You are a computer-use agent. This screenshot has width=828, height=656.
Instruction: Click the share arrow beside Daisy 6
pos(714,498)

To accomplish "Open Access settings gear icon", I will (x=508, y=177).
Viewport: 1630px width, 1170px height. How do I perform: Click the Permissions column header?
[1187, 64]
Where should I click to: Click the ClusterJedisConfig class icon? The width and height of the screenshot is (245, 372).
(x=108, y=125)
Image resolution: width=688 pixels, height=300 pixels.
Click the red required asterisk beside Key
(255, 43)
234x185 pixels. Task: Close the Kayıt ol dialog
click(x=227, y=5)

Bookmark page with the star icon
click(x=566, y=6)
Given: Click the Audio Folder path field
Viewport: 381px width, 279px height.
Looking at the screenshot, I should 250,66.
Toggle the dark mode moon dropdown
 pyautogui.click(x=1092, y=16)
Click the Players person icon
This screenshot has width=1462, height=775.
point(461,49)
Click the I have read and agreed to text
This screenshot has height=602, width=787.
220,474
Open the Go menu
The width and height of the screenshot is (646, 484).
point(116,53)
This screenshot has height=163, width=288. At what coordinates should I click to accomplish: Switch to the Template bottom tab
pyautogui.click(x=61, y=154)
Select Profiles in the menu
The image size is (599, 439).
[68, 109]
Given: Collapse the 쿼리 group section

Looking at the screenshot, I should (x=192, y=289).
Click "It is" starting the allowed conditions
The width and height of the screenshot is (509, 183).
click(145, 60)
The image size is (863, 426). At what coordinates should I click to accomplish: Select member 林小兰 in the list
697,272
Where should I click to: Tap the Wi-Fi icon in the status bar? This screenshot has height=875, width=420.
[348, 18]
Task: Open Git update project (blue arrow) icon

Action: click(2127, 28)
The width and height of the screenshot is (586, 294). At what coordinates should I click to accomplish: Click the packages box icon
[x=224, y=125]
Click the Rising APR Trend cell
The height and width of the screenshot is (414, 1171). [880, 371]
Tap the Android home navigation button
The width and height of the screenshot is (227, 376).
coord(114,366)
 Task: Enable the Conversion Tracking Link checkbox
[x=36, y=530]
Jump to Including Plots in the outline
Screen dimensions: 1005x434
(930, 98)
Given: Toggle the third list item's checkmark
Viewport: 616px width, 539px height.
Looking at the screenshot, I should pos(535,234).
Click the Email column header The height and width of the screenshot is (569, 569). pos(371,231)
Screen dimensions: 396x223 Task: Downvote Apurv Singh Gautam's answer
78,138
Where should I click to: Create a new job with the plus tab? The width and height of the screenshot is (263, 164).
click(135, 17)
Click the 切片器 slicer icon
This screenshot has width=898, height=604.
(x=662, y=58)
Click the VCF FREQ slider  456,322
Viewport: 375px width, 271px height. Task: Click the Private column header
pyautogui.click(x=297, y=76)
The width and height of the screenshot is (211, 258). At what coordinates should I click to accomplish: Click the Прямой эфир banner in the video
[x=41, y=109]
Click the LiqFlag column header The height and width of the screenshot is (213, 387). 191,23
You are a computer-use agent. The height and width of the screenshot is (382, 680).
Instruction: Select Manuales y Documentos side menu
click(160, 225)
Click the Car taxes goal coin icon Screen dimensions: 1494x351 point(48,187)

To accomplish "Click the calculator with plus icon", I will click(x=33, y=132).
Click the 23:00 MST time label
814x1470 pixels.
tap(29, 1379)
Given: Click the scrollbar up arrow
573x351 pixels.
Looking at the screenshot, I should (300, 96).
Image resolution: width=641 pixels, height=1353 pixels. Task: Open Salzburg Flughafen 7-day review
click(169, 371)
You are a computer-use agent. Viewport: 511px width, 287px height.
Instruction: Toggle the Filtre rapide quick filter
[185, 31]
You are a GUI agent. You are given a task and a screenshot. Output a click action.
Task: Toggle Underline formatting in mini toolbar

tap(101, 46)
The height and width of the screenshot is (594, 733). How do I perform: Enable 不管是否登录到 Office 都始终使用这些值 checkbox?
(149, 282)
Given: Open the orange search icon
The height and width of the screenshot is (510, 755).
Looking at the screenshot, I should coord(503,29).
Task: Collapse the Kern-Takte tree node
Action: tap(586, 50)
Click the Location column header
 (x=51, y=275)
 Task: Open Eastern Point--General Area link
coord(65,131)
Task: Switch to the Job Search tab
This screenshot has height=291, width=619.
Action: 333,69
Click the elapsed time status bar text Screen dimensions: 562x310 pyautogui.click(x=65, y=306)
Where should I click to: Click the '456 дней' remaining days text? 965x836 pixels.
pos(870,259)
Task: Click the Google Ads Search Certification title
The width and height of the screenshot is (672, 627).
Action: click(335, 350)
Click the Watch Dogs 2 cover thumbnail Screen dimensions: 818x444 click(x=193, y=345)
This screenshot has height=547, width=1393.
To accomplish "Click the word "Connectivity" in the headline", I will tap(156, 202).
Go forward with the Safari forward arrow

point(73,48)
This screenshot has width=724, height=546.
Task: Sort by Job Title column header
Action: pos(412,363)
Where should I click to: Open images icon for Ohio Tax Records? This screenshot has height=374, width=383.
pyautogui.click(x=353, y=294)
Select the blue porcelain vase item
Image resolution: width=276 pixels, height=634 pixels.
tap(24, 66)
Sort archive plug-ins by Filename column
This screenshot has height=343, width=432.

» Task statement:
Retype all of the records above line for line, with no changes.

» Answer to the exercise:
You are a computer-use agent. This screenshot has width=828, height=656.
Instruction: Click the share arrow beside Daisy 6
pos(714,498)

To accomplish "Open Access settings gear icon", I will (x=508, y=177).
Viewport: 1630px width, 1170px height. How do I perform: Click the Permissions column header?
[1187, 64]
Where should I click to: Click the ClusterJedisConfig class icon? The width and height of the screenshot is (245, 372).
(x=108, y=125)
Image resolution: width=688 pixels, height=300 pixels.
Click the red required asterisk beside Key
(255, 43)
234x185 pixels. Task: Close the Kayıt ol dialog
click(x=227, y=5)

Bookmark page with the star icon
click(x=566, y=6)
Given: Click the Audio Folder path field
Viewport: 381px width, 279px height.
Looking at the screenshot, I should 250,66.
Toggle the dark mode moon dropdown
 pyautogui.click(x=1092, y=16)
Click the Players person icon
This screenshot has width=1462, height=775.
point(461,49)
Click the I have read and agreed to text
This screenshot has height=602, width=787.
220,474
Open the Go menu
The width and height of the screenshot is (646, 484).
point(116,53)
This screenshot has height=163, width=288. At what coordinates should I click to accomplish: Switch to the Template bottom tab
pyautogui.click(x=61, y=154)
Select Profiles in the menu
The image size is (599, 439).
[68, 109]
Given: Collapse the 쿼리 group section

Looking at the screenshot, I should (x=192, y=289).
Click "It is" starting the allowed conditions
The width and height of the screenshot is (509, 183).
click(145, 60)
The image size is (863, 426). At what coordinates should I click to accomplish: Select member 林小兰 in the list
697,272
Where should I click to: Tap the Wi-Fi icon in the status bar? This screenshot has height=875, width=420.
[348, 18]
Task: Open Git update project (blue arrow) icon

Action: click(2127, 28)
The width and height of the screenshot is (586, 294). At what coordinates should I click to accomplish: Click the packages box icon
[x=224, y=125]
Click the Rising APR Trend cell
The height and width of the screenshot is (414, 1171). [880, 371]
Tap the Android home navigation button
The width and height of the screenshot is (227, 376).
coord(114,366)
 Task: Enable the Conversion Tracking Link checkbox
[x=36, y=530]
Jump to Including Plots in the outline
Screen dimensions: 1005x434
(930, 98)
Given: Toggle the third list item's checkmark
Viewport: 616px width, 539px height.
Looking at the screenshot, I should pos(535,234).
Click the Email column header The height and width of the screenshot is (569, 569). pos(371,231)
Screen dimensions: 396x223 Task: Downvote Apurv Singh Gautam's answer
78,138
Where should I click to: Create a new job with the plus tab? The width and height of the screenshot is (263, 164).
click(135, 17)
Click the 切片器 slicer icon
This screenshot has width=898, height=604.
(x=662, y=58)
Click the VCF FREQ slider  456,322
Viewport: 375px width, 271px height. Task: Click the Private column header
pyautogui.click(x=297, y=76)
The width and height of the screenshot is (211, 258). At what coordinates should I click to accomplish: Click the Прямой эфир banner in the video
[x=41, y=109]
Click the LiqFlag column header The height and width of the screenshot is (213, 387). 191,23
You are a computer-use agent. The height and width of the screenshot is (382, 680).
Instruction: Select Manuales y Documentos side menu
click(160, 225)
Click the Car taxes goal coin icon Screen dimensions: 1494x351 point(48,187)

To accomplish "Click the calculator with plus icon", I will click(x=33, y=132).
Click the 23:00 MST time label
814x1470 pixels.
tap(29, 1379)
Given: Click the scrollbar up arrow
573x351 pixels.
Looking at the screenshot, I should (300, 96).
Image resolution: width=641 pixels, height=1353 pixels. Task: Open Salzburg Flughafen 7-day review
click(169, 371)
You are a computer-use agent. Viewport: 511px width, 287px height.
Instruction: Toggle the Filtre rapide quick filter
[185, 31]
You are a GUI agent. You are given a task and a screenshot. Output a click action.
Task: Toggle Underline formatting in mini toolbar

tap(101, 46)
The height and width of the screenshot is (594, 733). How do I perform: Enable 不管是否登录到 Office 都始终使用这些值 checkbox?
(149, 282)
Given: Open the orange search icon
The height and width of the screenshot is (510, 755).
Looking at the screenshot, I should coord(503,29).
Task: Collapse the Kern-Takte tree node
Action: tap(586, 50)
Click the Location column header
 (x=51, y=275)
 Task: Open Eastern Point--General Area link
coord(65,131)
Task: Switch to the Job Search tab
This screenshot has height=291, width=619.
Action: 333,69
Click the elapsed time status bar text Screen dimensions: 562x310 pyautogui.click(x=65, y=306)
Where should I click to: Click the '456 дней' remaining days text? 965x836 pixels.
pos(870,259)
Task: Click the Google Ads Search Certification title
The width and height of the screenshot is (672, 627).
Action: click(335, 350)
Click the Watch Dogs 2 cover thumbnail Screen dimensions: 818x444 click(x=193, y=345)
This screenshot has height=547, width=1393.
To accomplish "Click the word "Connectivity" in the headline", I will tap(156, 202).
Go forward with the Safari forward arrow

point(73,48)
This screenshot has width=724, height=546.
Task: Sort by Job Title column header
Action: pos(412,363)
Where should I click to: Open images icon for Ohio Tax Records? This screenshot has height=374, width=383.
pyautogui.click(x=353, y=294)
Select the blue porcelain vase item
Image resolution: width=276 pixels, height=634 pixels.
tap(24, 66)
Sort archive plug-ins by Filename column
This screenshot has height=343, width=432.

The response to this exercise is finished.